Tirun joined her, swung along with a visible weight in her right-hand pocket and
not a word of expectations.
Kshshti, after all.
“Ehrran’s out there,” Pyanfar said.
“Heard that.” Cheerlessly. “Figured black-breeches would be quick about it.”
There was the final thump, that was the seal in place.
“Stand by,” Haral said.
“Ker Rhif,” Pyanfar said-took up a pose facing the han deputy and her
black-breeched crewwoman; not insolent, no. Just solid enough to invite no
farther progress down the corridor.
“Ker Pyanfar.” Rhif Ehrran took up a like pose, arms folded. Armed, by the gods:
a massive pistol hung at the side of those black silk trousers. The crewwoman
carried the same. “Sorry to trouble you this early. I’m sure you’ve got other
things on your mind.”
Pyanfar blew softly through her nostrils, comment enough.
“What caused the damage?” Ehrran asked in that friendly, official way.
She pursed her lips into a pleasant expression and glared. “Well, now, that’s
something we’re still looking into, captain. Likely it was dust.”
“You want to explain that last message at Meetpoint?”
“I think it’s self-explanatory. I meant it. It would be a lot better if you
avoided us right now. We’ve got a problem. I don’t pretend we don’t. I don’t
think it ought to involve the han.”
“You feel qualified to decide that?”
“Someone has to. Or the han’s in it. I hadn’t wanted that.”
“You hadn’t wanted that.”
She refrained from retort. It was what Ehrran wanted. It was all she needed —
if anything lacked at all.
“Where do you plan to go?” Rhif Ehrran asked.
“Nowhere, till I get that vane fixed.”
“Then?”
“Maing Tol. Points beyond.”
A silence then. “You know,” Rhif Ehrran said, “you’ve had a lot of experience
out here, a lot of experience. Do I have to tell you the convention regarding
hiring a ship out?”
“You don’t. We’re not.”
“You’re sitting in a border port with your tail in a vise, Chanur. Are you still
going to brazen it out? I’m giving you a chance, one chance before I suspend
your license on the spot. You get that two-legged cargo of yours down here and
turn him over.”
“You’re not referring to my husband.”
Ehrran’s ears went flat and her mouth opened.
“I didn’t think so,” Pyanfar said. “Who sent you? Stle stles stlen?”
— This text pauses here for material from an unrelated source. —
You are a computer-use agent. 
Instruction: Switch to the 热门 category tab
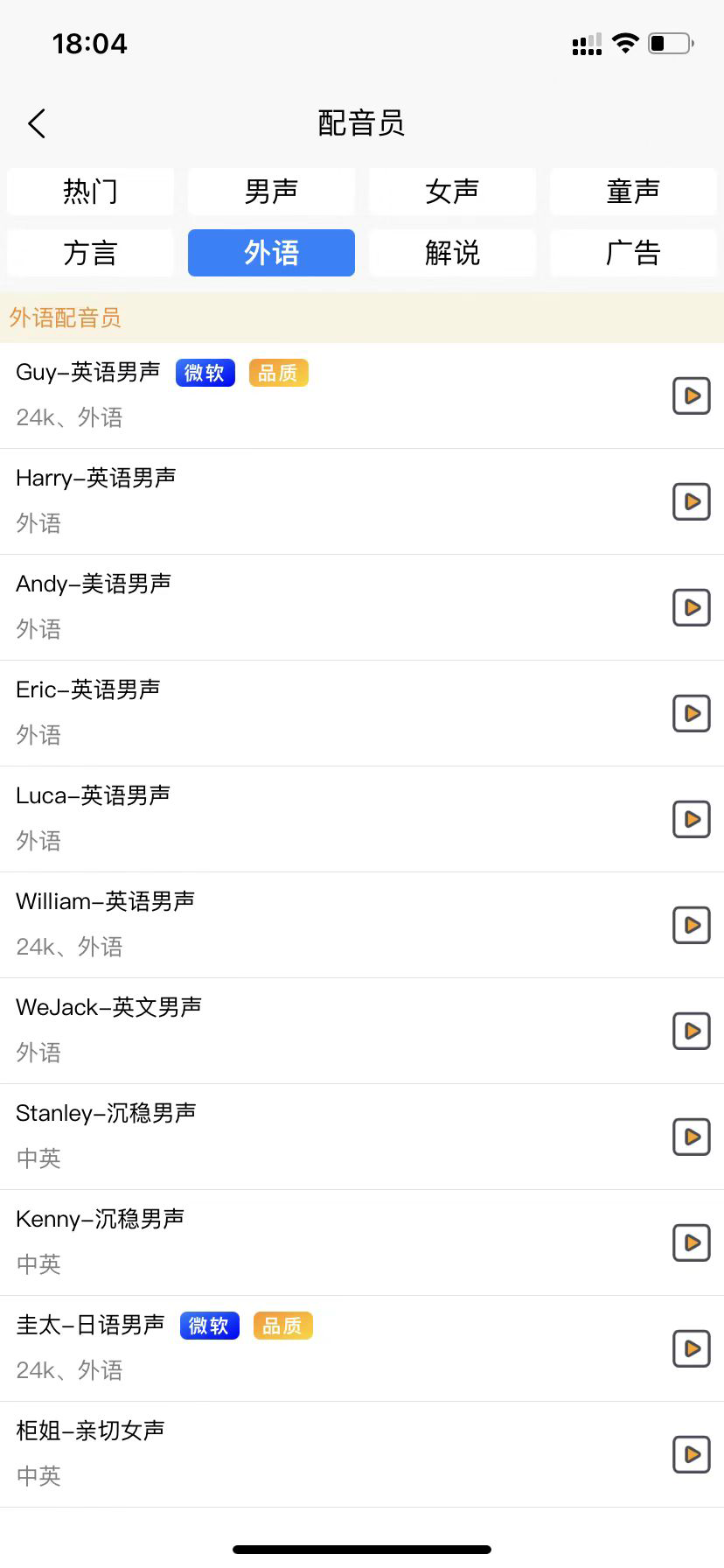(x=90, y=192)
“See here, Chanur. You don’t negotiate with me. I’ve got a han ship eight
light-years into the Disputed Territories because I figured you’d foul it up,
I’m likely to get my tail shot up getting out of here, and I’m not in the mood
to trade pleasantries. I want the alien down here. I want him wrapped up and
ready to go, and be glad I don’t pull your license.”
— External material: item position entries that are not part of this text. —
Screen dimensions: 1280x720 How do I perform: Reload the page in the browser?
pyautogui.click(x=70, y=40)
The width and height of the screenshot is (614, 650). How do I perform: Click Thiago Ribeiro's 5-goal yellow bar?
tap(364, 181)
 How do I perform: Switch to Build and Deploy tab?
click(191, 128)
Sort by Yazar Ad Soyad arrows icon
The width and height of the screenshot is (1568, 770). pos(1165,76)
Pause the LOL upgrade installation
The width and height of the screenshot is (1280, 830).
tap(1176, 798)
“We aren’t carrying any alien. You’re talking about a citizen of the Compact.”
“I’m aware of the fiction the mahendo’sat arranged. Let’s not argue
technicalities. Get him down here.”
“He’s a passenger on my ship. He has some say where he goes.”
“He’ll have no say if this ship has no license.”
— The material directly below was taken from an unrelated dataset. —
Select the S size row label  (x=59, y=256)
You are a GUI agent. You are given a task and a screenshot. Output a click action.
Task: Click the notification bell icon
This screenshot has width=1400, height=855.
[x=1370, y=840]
She drew a long, slow breath. The world had gone dark all round, excepting Rhif
Ehrran’s elegant person. “There’s Compact Law, Ehrran. I trust you’ll remember
that.”
“You’re on the edge. Believe me that you are.”
She stood there with her heart slamming against her ribs and the light refusing
to come back. She was aware of Tirun there, at her side. She could not see her.
“Where will you take him? To the han?”